## Exercise prompt
Please list every line in the records below that contains the string "Financial". Treat uppercase and lowercase as different.
────────
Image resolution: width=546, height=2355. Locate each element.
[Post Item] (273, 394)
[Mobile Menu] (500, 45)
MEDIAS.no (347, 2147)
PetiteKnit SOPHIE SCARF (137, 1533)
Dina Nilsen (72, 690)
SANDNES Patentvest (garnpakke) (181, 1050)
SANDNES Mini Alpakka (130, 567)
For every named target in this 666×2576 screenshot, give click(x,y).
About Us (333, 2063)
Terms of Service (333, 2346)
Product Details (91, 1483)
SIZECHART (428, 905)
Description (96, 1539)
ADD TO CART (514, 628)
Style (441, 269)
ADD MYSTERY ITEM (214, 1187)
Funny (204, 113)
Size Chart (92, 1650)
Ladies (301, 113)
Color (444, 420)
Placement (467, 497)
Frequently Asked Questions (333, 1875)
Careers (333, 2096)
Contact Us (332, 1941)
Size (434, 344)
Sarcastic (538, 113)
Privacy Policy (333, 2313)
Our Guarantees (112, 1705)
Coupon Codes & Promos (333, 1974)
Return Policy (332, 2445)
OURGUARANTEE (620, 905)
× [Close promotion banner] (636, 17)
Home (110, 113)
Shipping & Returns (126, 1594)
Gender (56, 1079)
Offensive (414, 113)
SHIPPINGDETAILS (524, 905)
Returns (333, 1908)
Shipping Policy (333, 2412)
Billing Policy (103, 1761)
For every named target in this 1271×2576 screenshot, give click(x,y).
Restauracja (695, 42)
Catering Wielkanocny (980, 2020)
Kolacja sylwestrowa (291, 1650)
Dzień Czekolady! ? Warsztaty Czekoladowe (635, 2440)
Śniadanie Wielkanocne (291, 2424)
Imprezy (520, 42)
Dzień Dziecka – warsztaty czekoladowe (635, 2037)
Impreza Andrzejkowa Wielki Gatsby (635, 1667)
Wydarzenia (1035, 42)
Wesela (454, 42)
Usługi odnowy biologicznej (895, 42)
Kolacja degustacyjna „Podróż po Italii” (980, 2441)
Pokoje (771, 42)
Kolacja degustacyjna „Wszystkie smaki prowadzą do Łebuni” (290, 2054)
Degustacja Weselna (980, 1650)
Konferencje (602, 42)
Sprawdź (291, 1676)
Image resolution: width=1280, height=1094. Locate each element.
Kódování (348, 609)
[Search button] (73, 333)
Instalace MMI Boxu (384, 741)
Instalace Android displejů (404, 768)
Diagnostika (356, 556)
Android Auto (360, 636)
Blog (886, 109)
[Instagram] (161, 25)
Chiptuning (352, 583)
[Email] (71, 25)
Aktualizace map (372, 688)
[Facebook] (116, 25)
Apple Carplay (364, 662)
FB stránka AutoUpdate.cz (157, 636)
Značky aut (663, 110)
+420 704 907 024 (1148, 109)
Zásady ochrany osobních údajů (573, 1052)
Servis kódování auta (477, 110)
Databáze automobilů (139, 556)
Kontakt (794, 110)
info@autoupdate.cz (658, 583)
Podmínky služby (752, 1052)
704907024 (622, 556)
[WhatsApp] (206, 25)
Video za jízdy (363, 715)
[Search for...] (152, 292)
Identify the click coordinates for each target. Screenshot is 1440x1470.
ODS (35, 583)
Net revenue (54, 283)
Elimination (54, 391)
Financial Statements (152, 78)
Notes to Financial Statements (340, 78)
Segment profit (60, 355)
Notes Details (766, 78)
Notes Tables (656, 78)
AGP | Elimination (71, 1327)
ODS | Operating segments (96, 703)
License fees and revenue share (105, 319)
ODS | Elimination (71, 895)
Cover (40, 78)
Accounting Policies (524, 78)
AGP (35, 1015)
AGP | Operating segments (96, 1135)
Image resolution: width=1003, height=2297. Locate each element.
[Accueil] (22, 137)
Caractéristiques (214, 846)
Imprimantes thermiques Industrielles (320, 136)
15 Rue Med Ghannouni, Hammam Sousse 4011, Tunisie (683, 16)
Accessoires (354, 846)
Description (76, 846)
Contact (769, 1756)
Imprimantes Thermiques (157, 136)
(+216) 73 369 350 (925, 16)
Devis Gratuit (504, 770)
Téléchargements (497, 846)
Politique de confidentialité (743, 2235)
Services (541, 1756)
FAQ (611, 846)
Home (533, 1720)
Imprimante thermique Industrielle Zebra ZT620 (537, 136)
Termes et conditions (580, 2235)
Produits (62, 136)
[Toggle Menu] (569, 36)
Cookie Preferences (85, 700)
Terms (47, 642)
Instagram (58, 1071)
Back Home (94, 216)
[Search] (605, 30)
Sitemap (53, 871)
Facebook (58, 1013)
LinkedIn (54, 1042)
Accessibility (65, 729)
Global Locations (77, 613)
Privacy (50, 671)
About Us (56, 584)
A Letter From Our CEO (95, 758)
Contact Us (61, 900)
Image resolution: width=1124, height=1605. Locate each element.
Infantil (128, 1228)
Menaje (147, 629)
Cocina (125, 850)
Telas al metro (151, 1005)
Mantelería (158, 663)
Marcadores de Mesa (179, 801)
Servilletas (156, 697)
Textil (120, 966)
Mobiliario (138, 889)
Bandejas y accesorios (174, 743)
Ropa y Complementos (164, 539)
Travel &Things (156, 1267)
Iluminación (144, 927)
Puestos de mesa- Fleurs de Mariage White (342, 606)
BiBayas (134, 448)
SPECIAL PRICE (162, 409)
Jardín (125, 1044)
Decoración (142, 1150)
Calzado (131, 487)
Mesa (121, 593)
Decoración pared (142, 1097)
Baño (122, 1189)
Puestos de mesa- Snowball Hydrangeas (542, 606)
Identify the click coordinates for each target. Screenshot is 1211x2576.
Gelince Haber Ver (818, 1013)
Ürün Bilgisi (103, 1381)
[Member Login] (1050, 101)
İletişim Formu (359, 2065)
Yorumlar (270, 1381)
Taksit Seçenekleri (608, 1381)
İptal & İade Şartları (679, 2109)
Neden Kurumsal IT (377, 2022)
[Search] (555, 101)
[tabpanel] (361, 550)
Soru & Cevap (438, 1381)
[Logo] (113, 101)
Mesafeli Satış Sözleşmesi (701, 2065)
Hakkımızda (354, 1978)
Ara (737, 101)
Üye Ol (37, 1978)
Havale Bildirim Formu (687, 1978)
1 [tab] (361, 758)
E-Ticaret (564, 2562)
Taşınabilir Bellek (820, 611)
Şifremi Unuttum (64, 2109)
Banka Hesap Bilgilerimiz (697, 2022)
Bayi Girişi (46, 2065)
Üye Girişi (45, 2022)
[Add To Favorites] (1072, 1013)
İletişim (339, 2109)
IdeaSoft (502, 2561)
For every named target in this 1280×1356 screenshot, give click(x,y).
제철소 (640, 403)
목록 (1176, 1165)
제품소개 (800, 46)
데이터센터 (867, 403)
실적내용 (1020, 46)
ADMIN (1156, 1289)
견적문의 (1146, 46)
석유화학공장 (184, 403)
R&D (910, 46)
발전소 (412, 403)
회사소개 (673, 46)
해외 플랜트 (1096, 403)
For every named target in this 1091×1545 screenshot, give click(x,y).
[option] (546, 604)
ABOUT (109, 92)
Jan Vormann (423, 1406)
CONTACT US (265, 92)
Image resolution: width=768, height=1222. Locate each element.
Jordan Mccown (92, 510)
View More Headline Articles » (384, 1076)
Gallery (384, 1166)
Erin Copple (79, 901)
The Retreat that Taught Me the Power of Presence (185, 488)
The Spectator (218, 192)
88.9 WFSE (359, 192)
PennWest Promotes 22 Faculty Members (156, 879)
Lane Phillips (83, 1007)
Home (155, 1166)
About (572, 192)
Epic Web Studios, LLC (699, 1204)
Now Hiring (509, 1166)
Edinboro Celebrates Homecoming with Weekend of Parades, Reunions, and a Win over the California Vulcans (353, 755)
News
────────
## Finished exercise
Financial Statements (152, 78)
Notes to Financial Statements (340, 78)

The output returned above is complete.